Las
Navidades ya no son lo mismo desde que mi abuela nos dejó. Sólo ella conseguía
sentar a la misma mesa, en la cena de Nochebuena y en la comida de Navidad, a
toda esa caterva de individuos que eran mis tíos y mis primos, y que sólo tenían
en común la sangre y los genes. Y era capaz de hacerlo únicamente con sus
peculiares rituales y costumbres. Bueno, quizá también con un poco de mano
izquierda.
Todo
empezaba con su particular disposición en la colocación de la mesa y con su característica
forma de plegar las servilletas. Luego estaba su manía de colocar una menorá presidiendo
la cena, cuyas velas encendía justo antes de servir los platos. Y la de recitar
aquella bendición en una lengua que solo ella conocía.
También
ayudaba el peculiar y elaborado menú con que nos atiborraba, en el que nunca
faltaban de postre dulces árabes de almendra y miel, junto con los turrones
tradicionales.
Pero
sobre todo lo conseguía con su abrumadora personalidad, con el cariño que
desprendía y con el inmenso cuidado y afecto con que realizaba todas esas
tareas.
Supongo
que, para ella, el combinar todos esos elementos de forma tan ecléctica era una
forma de recordar lo azaroso e itinerante de su vida, los lugares en los que
había residido y, fundamentalmente, que había cuestiones más trascendentes y
complicadas que juntar a la mesa a su heterogénea familia.
El caso
es que, cada Nochebuena y cada Navidad, nos reunía a todos bajo su techo
consiguiendo, no sólo que no corriera la sangre ni los gritos, sino que hasta
hubiera cordialidad e incluso buenos y sinceros deseos.
Pero,
como no podía ser de otra forma, todo aquello terminó en cuanto tuvo a bien
dejarnos a todos.
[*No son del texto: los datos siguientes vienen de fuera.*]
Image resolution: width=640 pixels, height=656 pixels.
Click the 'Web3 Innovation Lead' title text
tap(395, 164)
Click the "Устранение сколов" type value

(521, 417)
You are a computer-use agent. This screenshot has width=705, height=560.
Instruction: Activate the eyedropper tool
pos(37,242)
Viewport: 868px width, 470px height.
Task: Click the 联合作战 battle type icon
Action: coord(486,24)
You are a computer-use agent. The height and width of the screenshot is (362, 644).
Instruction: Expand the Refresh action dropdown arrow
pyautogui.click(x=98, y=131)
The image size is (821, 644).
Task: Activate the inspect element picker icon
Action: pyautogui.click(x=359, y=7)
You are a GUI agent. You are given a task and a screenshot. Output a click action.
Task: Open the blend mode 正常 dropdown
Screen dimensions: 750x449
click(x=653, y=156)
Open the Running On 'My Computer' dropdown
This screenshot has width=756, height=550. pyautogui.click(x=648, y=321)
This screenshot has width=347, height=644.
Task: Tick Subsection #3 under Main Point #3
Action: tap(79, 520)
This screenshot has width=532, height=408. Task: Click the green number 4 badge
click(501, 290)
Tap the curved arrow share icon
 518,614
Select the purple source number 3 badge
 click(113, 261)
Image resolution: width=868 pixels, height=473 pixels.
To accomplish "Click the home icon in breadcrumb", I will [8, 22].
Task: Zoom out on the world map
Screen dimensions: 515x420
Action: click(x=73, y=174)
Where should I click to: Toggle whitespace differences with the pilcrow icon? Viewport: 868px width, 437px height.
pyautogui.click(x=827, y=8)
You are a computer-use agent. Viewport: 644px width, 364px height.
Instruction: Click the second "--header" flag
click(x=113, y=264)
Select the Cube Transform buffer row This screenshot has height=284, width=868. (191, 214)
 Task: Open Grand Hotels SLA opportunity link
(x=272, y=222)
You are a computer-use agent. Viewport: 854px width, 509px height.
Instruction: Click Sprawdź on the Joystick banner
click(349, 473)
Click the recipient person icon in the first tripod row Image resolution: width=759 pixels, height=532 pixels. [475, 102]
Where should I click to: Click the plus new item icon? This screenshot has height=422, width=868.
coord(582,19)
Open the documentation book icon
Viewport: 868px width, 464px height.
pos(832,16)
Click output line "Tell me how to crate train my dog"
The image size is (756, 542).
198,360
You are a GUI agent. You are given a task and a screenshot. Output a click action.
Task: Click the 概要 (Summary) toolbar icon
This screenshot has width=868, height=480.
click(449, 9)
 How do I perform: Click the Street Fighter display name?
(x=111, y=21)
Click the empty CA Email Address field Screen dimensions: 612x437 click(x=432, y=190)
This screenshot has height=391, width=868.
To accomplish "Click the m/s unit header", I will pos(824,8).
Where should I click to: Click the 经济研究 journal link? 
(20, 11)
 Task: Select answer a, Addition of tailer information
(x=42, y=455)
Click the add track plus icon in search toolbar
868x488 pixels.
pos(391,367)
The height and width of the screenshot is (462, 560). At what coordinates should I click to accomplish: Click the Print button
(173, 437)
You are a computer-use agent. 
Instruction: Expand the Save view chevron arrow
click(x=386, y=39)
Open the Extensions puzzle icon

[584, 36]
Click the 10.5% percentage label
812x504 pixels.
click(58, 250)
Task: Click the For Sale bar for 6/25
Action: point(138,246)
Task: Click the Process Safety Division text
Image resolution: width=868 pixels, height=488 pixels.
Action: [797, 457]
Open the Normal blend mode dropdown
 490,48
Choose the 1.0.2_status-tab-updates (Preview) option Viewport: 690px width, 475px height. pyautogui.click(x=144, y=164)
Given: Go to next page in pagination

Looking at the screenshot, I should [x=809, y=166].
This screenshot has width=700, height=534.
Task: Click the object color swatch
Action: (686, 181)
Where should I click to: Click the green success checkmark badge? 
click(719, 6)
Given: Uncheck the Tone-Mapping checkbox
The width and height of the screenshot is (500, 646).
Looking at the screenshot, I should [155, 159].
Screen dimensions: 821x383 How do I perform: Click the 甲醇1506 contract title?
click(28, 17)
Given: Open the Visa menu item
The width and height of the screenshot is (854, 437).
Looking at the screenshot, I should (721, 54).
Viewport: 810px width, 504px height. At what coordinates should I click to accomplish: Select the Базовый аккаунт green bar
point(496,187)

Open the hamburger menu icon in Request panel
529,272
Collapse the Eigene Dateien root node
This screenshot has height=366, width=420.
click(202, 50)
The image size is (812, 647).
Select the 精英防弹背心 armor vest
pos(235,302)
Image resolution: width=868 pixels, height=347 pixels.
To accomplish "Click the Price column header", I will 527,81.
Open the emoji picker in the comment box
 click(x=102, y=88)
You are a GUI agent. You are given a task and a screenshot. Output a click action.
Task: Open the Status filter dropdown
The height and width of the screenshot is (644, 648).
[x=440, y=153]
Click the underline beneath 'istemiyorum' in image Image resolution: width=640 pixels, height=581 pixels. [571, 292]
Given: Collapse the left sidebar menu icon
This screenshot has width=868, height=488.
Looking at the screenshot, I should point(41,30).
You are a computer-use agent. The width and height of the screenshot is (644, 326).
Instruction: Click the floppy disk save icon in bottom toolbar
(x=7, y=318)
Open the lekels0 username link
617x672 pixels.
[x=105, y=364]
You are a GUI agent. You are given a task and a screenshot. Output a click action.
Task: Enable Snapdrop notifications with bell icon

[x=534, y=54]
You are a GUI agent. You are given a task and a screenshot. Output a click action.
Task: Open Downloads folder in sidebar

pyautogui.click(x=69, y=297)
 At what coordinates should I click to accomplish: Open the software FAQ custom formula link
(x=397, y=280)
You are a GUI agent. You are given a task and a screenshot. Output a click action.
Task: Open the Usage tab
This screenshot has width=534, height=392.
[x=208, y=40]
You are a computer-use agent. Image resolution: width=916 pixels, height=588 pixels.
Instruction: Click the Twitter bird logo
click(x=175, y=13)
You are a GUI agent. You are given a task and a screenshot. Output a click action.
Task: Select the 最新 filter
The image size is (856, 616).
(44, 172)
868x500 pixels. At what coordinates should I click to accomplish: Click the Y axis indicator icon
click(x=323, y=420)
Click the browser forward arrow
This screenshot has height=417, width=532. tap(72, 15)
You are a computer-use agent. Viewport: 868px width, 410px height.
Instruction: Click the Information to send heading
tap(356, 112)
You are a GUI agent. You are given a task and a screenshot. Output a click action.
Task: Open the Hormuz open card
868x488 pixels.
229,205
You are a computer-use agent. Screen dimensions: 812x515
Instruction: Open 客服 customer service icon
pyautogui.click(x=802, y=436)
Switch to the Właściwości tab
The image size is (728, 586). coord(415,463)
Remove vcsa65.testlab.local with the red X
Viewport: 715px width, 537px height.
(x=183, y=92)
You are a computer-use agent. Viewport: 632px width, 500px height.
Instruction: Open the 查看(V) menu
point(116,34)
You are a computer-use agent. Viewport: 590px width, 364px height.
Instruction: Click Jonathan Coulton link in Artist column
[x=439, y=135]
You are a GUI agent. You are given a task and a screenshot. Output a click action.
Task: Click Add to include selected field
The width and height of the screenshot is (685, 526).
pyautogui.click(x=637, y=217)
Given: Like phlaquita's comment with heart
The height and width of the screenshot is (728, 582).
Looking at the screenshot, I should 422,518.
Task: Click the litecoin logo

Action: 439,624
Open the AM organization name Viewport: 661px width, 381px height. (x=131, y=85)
Y desde entonces, ya no es que no nos juntemos ni por Navidad
ni en cualquier otro momento del año, es que apenas mantenemos el contacto unos
con otros.
Con lo que
a mí ha dejado de gustarme el celebrar la Navidad. Mi escasa fe hace tiempo que
se enfrió, y aun no sé si no se habrá muerto congelada. Y los agradables
recuerdos de aquellas cenas de mi infancia y juventud me han dejado un regusto
agridulce que me hace incapaz de disfrutar de todos esos villancicos y luces,
que cada día colocan antes y que, sobre todo en mi ciudad, por mor de nuestro
campechano alcalde, parecen inundarlo todo.
En esta
época del año es imposible cruzar una calle sin que te deslumbren las luces
navideñas, o sin que te perforen los oídos las estridentes melodías desde
cualquier local comercial que se une alegremente al dispendio energético.
Así que
esa tarde del 24 de diciembre tan sólo aspiraba a tomarme una cena rápida que,
como siempre, compraría camino de casa en el restaurante chino de costumbre.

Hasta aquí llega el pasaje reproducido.